◆ Written problem
Copy out the items word for word, from the first line through the line containing "Collapse the Reports".

◆ Data

::::

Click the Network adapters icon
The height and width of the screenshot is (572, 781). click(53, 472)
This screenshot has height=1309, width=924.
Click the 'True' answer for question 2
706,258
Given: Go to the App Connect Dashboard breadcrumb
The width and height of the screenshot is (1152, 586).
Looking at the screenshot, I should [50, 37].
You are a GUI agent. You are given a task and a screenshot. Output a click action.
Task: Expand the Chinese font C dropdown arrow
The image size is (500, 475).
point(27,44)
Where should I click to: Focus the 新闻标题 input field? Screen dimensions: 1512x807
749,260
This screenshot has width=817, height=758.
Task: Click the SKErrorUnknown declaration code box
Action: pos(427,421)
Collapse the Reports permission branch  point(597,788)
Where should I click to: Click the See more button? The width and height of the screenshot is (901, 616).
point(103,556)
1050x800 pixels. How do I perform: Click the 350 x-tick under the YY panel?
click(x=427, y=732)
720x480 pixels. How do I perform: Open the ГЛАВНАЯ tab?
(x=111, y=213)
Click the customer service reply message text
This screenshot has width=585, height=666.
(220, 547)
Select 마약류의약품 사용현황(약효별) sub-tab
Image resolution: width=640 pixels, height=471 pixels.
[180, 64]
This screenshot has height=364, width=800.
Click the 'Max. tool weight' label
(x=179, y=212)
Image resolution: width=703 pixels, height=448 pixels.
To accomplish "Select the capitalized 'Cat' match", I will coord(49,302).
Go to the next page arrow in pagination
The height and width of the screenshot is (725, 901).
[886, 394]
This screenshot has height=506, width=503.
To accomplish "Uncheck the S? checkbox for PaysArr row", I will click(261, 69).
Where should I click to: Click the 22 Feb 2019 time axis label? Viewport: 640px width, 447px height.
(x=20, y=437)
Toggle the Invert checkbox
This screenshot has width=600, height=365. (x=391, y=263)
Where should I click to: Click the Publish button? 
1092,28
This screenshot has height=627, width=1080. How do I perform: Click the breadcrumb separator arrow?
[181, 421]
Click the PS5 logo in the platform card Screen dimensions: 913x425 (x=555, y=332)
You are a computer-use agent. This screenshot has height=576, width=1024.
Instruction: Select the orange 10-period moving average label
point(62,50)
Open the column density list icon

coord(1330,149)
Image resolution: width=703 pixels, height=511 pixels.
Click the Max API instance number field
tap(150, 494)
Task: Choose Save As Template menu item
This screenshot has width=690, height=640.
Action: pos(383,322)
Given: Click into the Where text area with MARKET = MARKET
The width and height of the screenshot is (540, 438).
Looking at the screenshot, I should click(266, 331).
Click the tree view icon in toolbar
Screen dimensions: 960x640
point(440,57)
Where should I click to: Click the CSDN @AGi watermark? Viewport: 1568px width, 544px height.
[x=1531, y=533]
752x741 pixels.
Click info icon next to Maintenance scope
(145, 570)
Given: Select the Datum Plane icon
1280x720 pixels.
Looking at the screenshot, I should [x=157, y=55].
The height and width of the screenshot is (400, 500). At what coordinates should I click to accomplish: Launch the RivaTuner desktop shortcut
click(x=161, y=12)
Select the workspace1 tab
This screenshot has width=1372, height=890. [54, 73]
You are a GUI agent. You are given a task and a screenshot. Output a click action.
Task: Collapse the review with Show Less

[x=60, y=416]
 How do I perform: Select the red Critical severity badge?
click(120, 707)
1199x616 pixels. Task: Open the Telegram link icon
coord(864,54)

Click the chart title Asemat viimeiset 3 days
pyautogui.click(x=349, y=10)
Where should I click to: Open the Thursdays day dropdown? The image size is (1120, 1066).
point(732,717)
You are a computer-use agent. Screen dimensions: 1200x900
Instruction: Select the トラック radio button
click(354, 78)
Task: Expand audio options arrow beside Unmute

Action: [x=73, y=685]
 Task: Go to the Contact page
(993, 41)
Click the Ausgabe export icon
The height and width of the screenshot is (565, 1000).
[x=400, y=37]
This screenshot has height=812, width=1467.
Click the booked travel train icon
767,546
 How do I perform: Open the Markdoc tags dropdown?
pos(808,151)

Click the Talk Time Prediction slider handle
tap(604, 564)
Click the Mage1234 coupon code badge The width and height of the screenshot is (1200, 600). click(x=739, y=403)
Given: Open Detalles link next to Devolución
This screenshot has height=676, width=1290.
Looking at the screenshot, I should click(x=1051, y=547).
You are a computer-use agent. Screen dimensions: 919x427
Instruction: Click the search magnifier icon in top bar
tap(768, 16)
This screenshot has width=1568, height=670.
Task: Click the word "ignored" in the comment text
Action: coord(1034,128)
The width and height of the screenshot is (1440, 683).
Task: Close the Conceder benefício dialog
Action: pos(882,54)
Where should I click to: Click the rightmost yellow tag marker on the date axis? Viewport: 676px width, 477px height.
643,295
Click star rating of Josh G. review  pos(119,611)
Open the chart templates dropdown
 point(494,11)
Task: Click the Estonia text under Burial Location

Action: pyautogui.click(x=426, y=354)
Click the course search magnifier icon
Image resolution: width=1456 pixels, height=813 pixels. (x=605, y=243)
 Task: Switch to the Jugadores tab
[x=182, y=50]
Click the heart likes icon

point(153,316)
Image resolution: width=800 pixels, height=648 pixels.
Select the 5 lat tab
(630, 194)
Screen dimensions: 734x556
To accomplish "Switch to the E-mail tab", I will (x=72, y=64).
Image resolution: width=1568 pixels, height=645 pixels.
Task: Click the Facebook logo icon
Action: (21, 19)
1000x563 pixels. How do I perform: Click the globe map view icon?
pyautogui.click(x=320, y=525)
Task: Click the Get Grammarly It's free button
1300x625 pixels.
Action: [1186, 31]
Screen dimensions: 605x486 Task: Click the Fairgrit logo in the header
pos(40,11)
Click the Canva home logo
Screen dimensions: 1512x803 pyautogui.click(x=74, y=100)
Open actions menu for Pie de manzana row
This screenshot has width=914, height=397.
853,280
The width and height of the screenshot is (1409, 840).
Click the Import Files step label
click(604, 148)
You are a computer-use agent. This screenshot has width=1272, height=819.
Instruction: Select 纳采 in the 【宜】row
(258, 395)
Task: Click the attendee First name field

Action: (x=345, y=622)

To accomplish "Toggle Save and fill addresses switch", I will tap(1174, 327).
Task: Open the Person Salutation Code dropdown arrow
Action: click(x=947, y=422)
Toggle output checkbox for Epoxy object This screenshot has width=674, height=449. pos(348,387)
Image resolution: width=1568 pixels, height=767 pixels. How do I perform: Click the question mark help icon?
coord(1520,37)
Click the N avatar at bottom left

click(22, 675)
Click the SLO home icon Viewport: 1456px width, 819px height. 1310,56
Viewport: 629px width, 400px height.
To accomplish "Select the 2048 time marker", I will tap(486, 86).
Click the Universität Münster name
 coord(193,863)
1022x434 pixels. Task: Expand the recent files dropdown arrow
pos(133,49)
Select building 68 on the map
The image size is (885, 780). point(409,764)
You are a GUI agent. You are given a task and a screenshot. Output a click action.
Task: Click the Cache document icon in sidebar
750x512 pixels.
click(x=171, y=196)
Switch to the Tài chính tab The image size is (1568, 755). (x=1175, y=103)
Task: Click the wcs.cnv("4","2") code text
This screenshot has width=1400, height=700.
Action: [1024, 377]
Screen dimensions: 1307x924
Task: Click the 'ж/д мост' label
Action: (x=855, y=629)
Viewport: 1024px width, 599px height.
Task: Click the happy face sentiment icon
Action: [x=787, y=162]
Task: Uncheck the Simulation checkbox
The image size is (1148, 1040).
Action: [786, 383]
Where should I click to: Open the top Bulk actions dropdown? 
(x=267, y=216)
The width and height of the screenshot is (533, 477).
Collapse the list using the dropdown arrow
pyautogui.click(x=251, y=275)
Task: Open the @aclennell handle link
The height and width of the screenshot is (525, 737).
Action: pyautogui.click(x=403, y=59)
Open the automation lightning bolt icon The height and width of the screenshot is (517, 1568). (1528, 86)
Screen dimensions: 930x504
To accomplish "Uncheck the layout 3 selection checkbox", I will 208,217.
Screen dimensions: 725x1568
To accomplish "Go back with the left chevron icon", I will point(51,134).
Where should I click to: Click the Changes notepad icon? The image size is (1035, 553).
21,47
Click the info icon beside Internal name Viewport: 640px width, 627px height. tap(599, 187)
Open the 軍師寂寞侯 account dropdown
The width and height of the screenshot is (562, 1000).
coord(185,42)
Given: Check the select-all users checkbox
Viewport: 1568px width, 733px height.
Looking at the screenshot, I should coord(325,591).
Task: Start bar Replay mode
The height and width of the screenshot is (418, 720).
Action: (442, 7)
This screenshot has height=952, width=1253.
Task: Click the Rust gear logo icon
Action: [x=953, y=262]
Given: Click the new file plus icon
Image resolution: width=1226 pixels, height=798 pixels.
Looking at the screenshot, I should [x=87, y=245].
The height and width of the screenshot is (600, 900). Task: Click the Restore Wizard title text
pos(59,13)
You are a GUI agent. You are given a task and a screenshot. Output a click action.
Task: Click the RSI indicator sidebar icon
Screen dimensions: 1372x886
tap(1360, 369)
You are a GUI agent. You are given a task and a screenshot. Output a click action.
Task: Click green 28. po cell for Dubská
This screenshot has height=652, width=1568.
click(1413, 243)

::::

◆ The result
Click the Network adapters icon
The height and width of the screenshot is (572, 781). click(53, 472)
This screenshot has height=1309, width=924.
Click the 'True' answer for question 2
706,258
Given: Go to the App Connect Dashboard breadcrumb
The width and height of the screenshot is (1152, 586).
Looking at the screenshot, I should [50, 37].
You are a GUI agent. You are given a task and a screenshot. Output a click action.
Task: Expand the Chinese font C dropdown arrow
The image size is (500, 475).
point(27,44)
Where should I click to: Focus the 新闻标题 input field? Screen dimensions: 1512x807
749,260
This screenshot has width=817, height=758.
Task: Click the SKErrorUnknown declaration code box
Action: pos(427,421)
Collapse the Reports permission branch  point(597,788)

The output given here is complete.